De manhã, o burburinho no Largo do Coreto contrastava com a pacatez de todos os dias. O presidente da Junta de Freguesia de Carnide (eleito pela CDU) cirandava de um lado para o outro, apressado, sempre de telemóvel no ouvido, desdobrando-se em entrevistas e contactos. Em redor, dezenas de moradores reuniam-se e conversavam não sobre a dívida, sobre futebol ou o estado do tempo como habitualmente, mas sobre o assunto do dia: os vários parquímetros instalados pouco tempo antes pela EMEL haviam sido retirados por funcionários da Junta (com a aprovação e uma “mãozinha” de quem lá habita) durante a noite de quarta-feira, madrugada dentro.

#### Material fornecido
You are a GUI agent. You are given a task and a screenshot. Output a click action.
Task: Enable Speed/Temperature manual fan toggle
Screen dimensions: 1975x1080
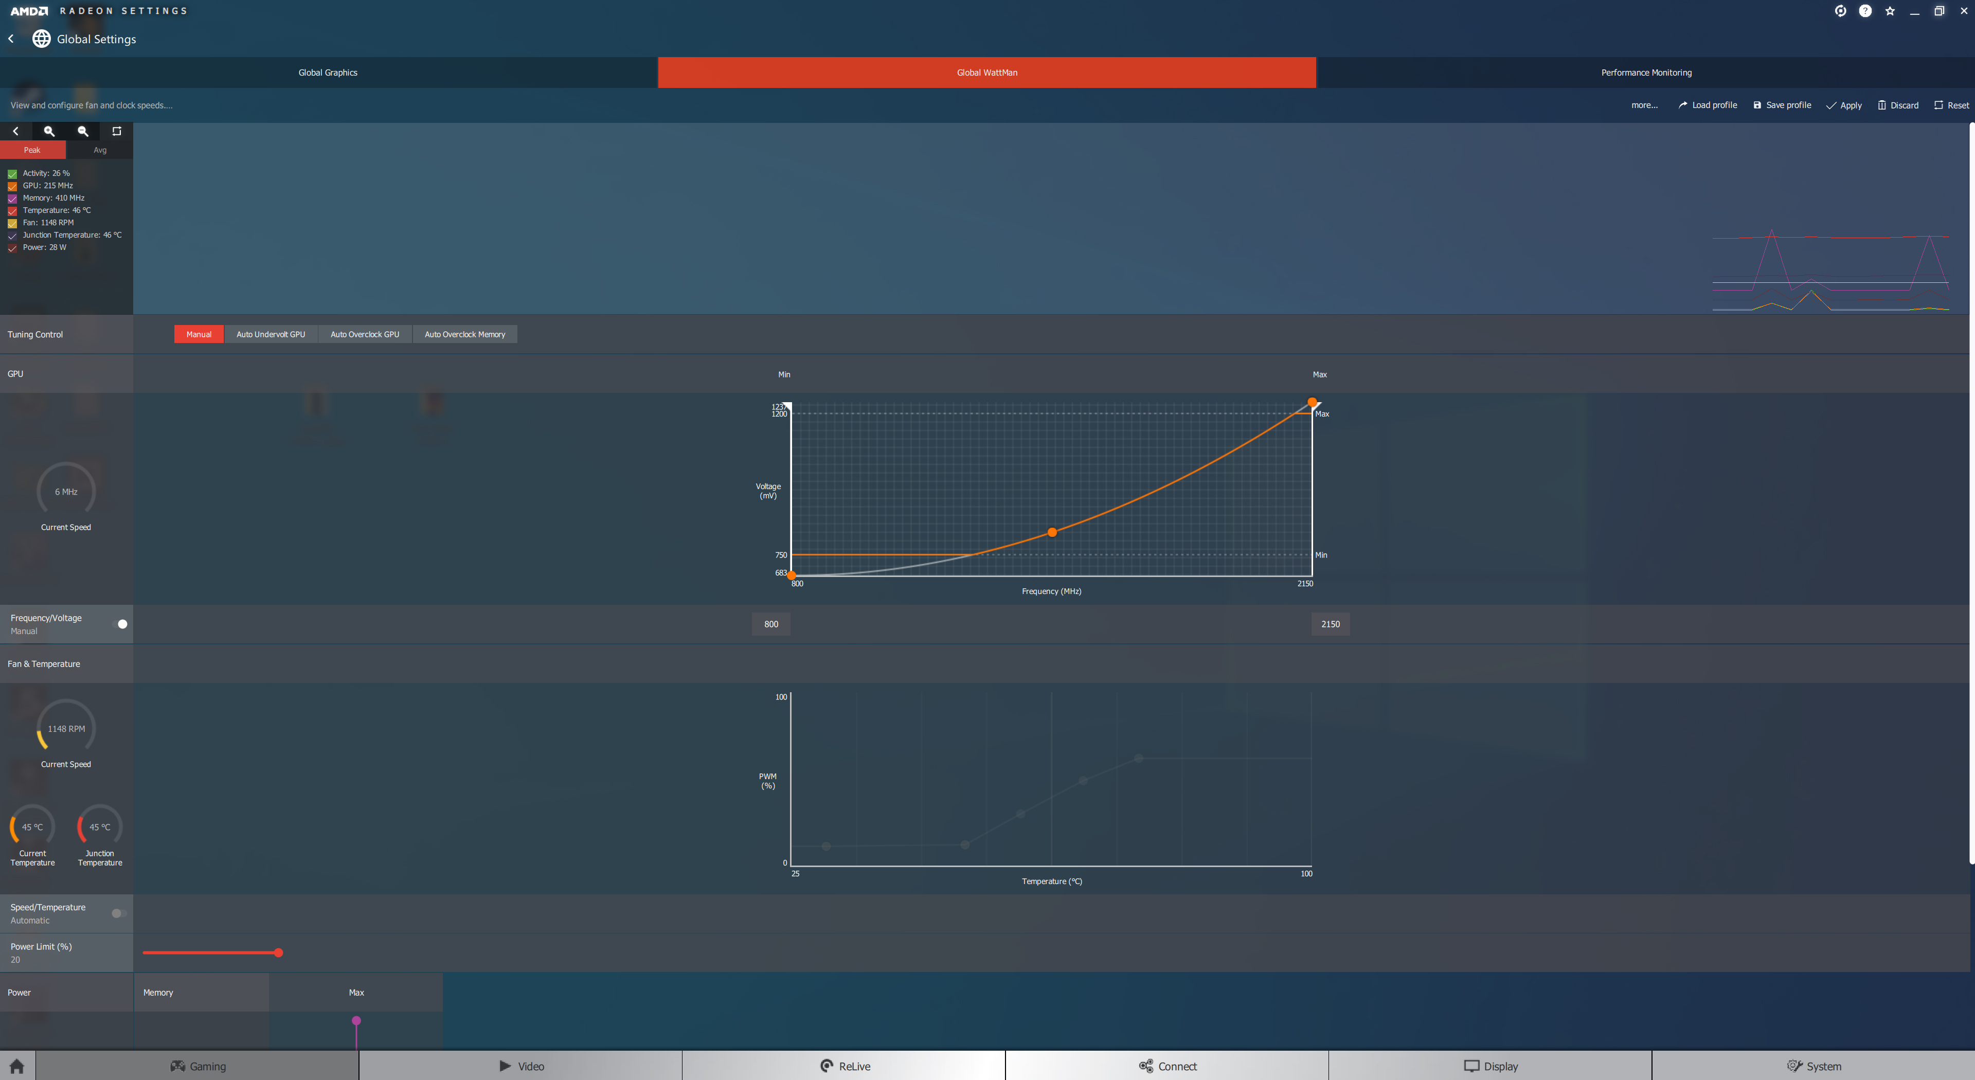[x=118, y=913]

#### O pedido
Prossiga, por favor, o texto sobre os parquímetros de Carnide a partir da última frase. O material não tem qualquer relação com o texto sobre os parquímetros de Carnide.

#### Resposta ao exercício
Palmira Pinto e Ana Dias, ambas sexagenárias, sentam-se à sombra num banco de rua. “Nasci cá e vivo cá. Sou daqui. Isto é a minha ‘terra’. As pessoas às vezes dizem que ‘vão à terra’, não é? Esta é a minha”, começa por dizer Palmira. Também ela esteve na reunião de quarta-feira à noite no auditório da Casa do Coreto. “Ontem reunimos, sim. Nunca vi aquele sítio tão cheio como ontem”, começa por recordar, detalhando depois o que lá se discutiu e o que à discussão se seguiu: “Foi calmo, foi calmo. Depois alguém lá ‘bichanou’ qualquer coisa ao ouvido do presidente [da Junta de Freguesia de Carnide] e ele disse-nos que a reunião tinha acabado e que os parquímetros seriam retirados. Toda a gente apoiou a decisão, claro.”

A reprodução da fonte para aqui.